Like GCC, Hillsdale College is known for its conservative disposition, defense of the Western tradition, and independence from federal funding. Also like GCC, Hillsdale received its own BLM blowback from disaffected alums in the summer of 2020, who accused the college of apathy toward racial inequity and tacit support for white supremacy. Yet Hillsdale didn’t bow to the pressure and modify its academic program to satiate the mob. Instead, college leaders boldly defended the institution’s historic mission and principles, arguing that their promotion was itself a statement. Hillsdale wasn’t apathetic toward racial justice; it simply approached the matter through a conservative philosophical framework—one it wouldn’t abandon to suit the times.
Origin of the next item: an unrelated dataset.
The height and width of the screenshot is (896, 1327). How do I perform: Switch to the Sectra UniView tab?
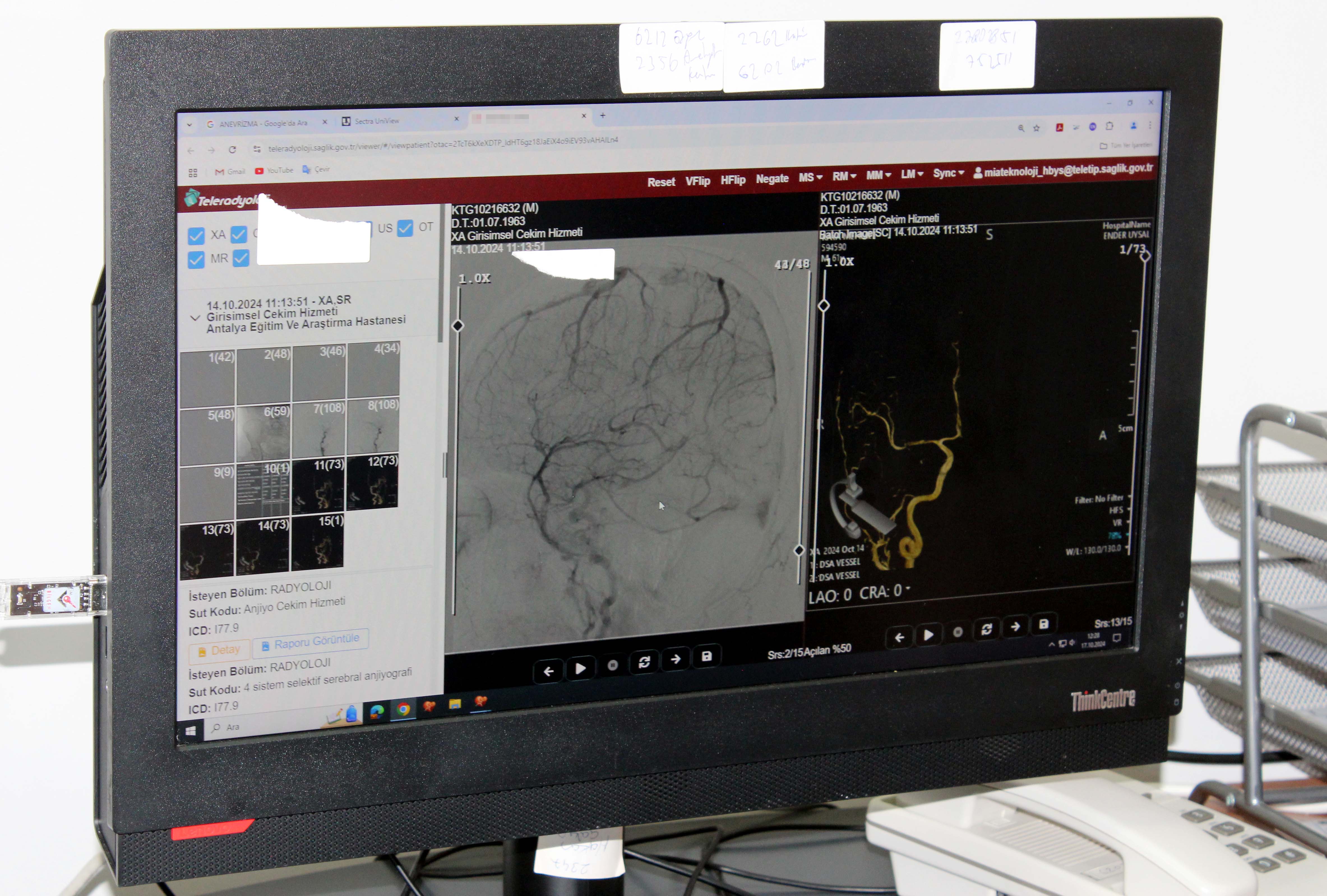click(x=377, y=121)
What enabled this response when so many other institutions folded under the same set of circumstances? Surely the resolute character of the college’s leadership played a major role, but so too did its deeply ingrained philosophical commitments and spirit of independence. While other institutions chose from a limited range of response options curated by the sector’s tastemakers, Hillsdale disregarded such constraints and acted according to its own unique identity. Years of principled independence, as well as learning how to absorb all the slings and arrows that come with it, had prepared the college to remain steadfast in such a moment as this.
This is the diversity we need: Christian colleges and universities that are unafraid to pursue their distinctive missions regardless of the spirit of the age. When acting in accordance with its trademark commitment to curricular intentionality, faith integration, and programmatic integrity, Christian higher education offers something different in the marketplace than the vast majority of educational options available to prospective students. Professional handwringers may lament the lack of conformity to regnant ideologies, but the rest of us should applaud principled independence as a buttress to academic freedom, religious autonomy, and freedom of association. In an age of capitulation, American higher education—and the public it serves—are better for it.